• Exercise details
Spot each line in the data below containing "agent" and copy it.

• Entries supplied

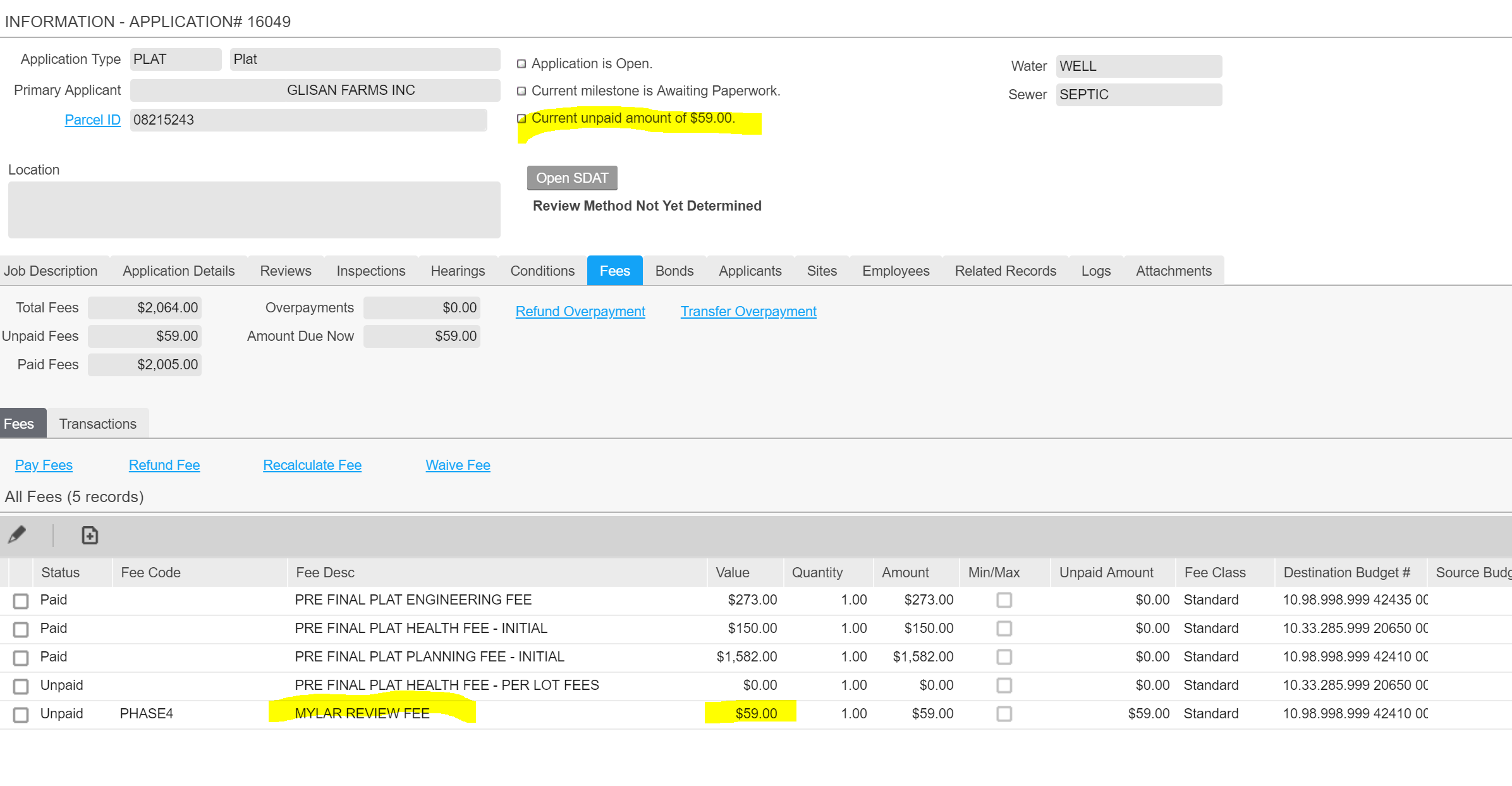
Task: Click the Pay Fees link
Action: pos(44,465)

--

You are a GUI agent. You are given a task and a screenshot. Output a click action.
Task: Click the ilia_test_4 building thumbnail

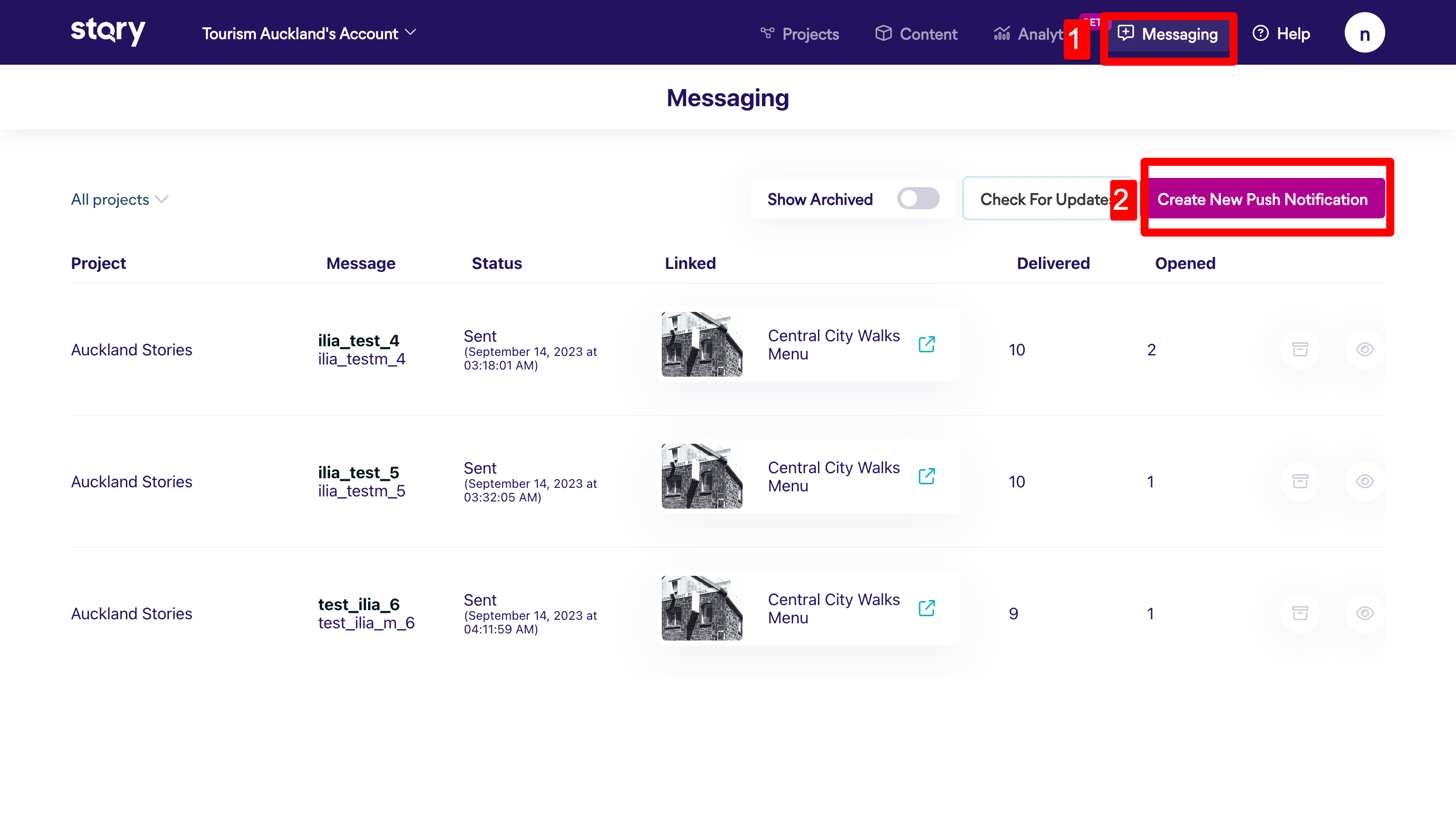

---

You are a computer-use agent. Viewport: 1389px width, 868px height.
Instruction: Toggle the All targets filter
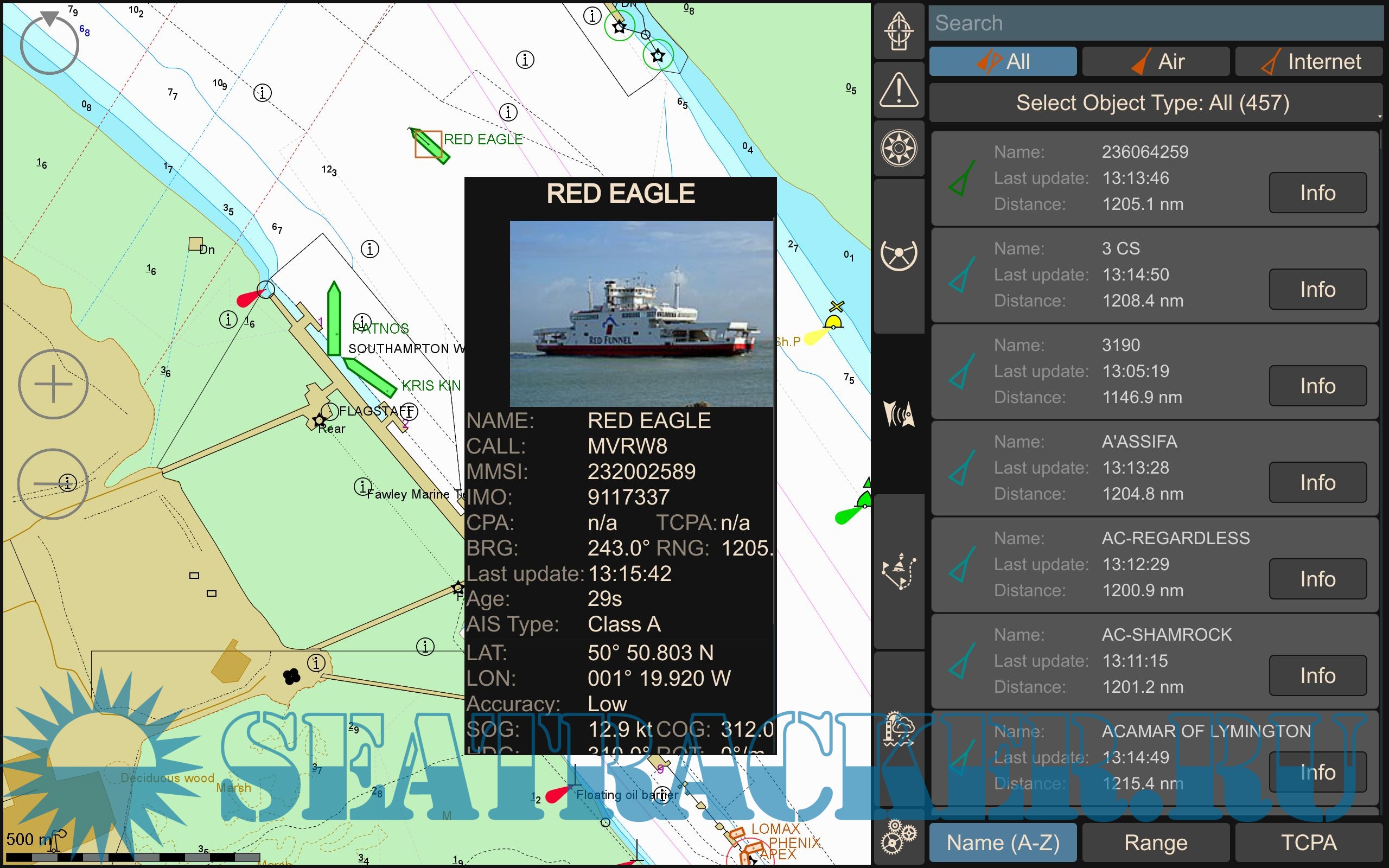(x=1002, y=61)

• Response below
You are a GUI agent. You are given a task and a screenshot. Output a click action.
You are a computer-use agent. Viewport: 1389px width, 868px height.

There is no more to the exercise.